▶ _SOURCE PASSAGE_:
** begin **

The First Leader We Follow
A Father's Day Note
My father is eighty-five.
This morning, at his home in urban India, he woke up, made himself a cup of tea, and eased into the day. After his shower, he sat for a while at the small temple he has put together in his room — a habit he picked up when I was in elementary school, and has not missed since. If you asked him what this ritual meant, he would smile and change the subject.
He has always given more than he had — first time and care, when there was little else; now, also gifts and calls and the kind of love that arrives unannounced.
The first leader many of us ever experience is from amongst our parents – real leadership, the kind that decides what we will later believe a good person looks like and follow into our own adult lives. For men and women alike, the picture of what a good man looks like comes from watching one or two men up close as we were growing up.
That picture lasts. Our partners marry into it. Our children study it before they have words.
Some men inherit empathy. Some inherit violence. Most of us inherit something more complicated. The work of fatherhood is choosing what to keep and what to let go.
It is Father’s Day. So I want to tell you about a book.
• • •
I was twelve – I think. I wanted a particular book that we could not afford that month. I walked into the bookshop with a friend after school on a Thursday, stood with the book in my hand for a long time, and then slid it into my schoolbag and walked out.

** end **

▶ _DATA SEGMENT_:
** begin **

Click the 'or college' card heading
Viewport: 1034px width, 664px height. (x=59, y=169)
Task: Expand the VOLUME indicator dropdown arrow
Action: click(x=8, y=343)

** end **

▶ _TO BE DONE_:
Rewrite the stretch of the Father's Day note from "That picture lasts." through "what to let go.", putting "compassion" in place of "empathy".

▶ _ANSWER FOR THIS EXERCISE_:
That picture lasts. Our partners marry into it. Our children study it before they have words.
Some men inherit compassion. Some inherit violence. Most of us inherit something more complicated. The work of fatherhood is choosing what to keep and what to let go.